Kevin Stock and etc. proposed a framework for data reuse via associative reordering. It is target on higher order stencil computations. High order means the ratio of arithmetic operations to the number of distinct data accessed is high. With this feature, high order stencil computations seem to have more potential of parallelism which should achieve better performance than the bandwidth bounded low order stencil computations. But on the contrary, the performance will decrease with higher order because of increasing register pressure. For example, a N*N stencil computations, there will be N*(N-1) register reuses by each moving step. So the greater the N is, the more likely register spilling will happen.

Focused on this problem, Kevin proposed a compiler framework which they claim the first for enhancing locality by exploit the associativity of operations.

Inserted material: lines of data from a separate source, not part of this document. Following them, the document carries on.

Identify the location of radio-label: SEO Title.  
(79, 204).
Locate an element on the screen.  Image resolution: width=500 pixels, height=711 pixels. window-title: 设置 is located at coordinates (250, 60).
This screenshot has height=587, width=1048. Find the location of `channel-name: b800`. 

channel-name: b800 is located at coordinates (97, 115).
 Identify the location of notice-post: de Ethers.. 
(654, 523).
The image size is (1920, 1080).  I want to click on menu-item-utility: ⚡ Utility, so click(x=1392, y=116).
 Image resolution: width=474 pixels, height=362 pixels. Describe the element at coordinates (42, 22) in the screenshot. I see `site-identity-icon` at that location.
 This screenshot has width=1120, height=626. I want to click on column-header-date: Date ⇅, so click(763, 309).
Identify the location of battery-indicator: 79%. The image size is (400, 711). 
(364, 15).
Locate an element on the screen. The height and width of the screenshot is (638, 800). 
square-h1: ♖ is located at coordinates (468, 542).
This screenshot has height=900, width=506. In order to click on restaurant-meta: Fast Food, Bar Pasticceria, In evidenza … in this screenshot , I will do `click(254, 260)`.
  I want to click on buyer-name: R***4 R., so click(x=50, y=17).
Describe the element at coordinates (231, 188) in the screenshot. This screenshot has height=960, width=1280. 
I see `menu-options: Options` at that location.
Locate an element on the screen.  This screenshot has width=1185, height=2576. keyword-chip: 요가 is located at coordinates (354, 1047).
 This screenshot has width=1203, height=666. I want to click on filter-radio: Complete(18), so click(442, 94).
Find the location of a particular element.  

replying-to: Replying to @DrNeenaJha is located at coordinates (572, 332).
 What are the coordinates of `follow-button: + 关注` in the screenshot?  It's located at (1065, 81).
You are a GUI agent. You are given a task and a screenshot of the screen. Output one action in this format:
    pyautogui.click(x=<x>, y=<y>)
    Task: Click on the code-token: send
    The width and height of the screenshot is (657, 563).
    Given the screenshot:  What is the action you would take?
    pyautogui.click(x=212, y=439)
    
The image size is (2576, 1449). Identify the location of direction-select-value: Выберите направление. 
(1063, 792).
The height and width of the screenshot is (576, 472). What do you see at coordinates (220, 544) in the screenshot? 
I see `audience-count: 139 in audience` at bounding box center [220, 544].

They characterize  stencil computations by a read set and a write set. The computation can be model by many-to-many set of edges from the read set to write set. For the original unoptimized stencil computation: out[i][j] + = in[i+ii][j+jj] * w[ii][jj] (-k<=ii<=k). It can be see as a read set [i-k,i+k][j-k,j+k] mapping to [i][j] with all the edges in a Cartesian space. As the computations in this stencil computation can be organized in any order, so the edges can be moved around.

for (i = 1; i < N – 1; i++) {

S1:   OUT[i]    =  W[0] * IN[i – 1];

S2:   OUT[i] +=  W[1] * IN[i];

S3:   OUT[i] +=  W[2] * IN[i+1];

}

They proposed a abstract representation of the stencil computations. For statement S surrounded by P loops, the iteration set can be represented by:

I_S  = { i, j, k, … |a₁<=i<=b₁, a₁<=j<=b₁, a₁<=k<=b₁}

Such as: I_S1  = { i |1 <= i < N-1}

For statement S: A[i][j-2] = …, data accessed can be represented by:

f^A_S  : (i, j – 2)

Such as: IN[i – 1] in S1,  f^IN_S1  : (i-1)

For S surrounded by P loops, Program execution order can be represented with a vector with length 2 * P + 1. The odd elements in the vector are scalars indicate the interleaving of loops and statements, the even elements are the affine expression of the surrounding loops.

Ts = {a, i, b, j, c, k, d, …}   (i,j,k are affine expression, a, b, c, d are scalars)

Such as:

T_S1 : (0,i,0)  T_S2 : (0,i,1)   T_S3 : (0,i,2)

With this representation, loop transformation can be seen as mapping the original execution orders T to a new T’.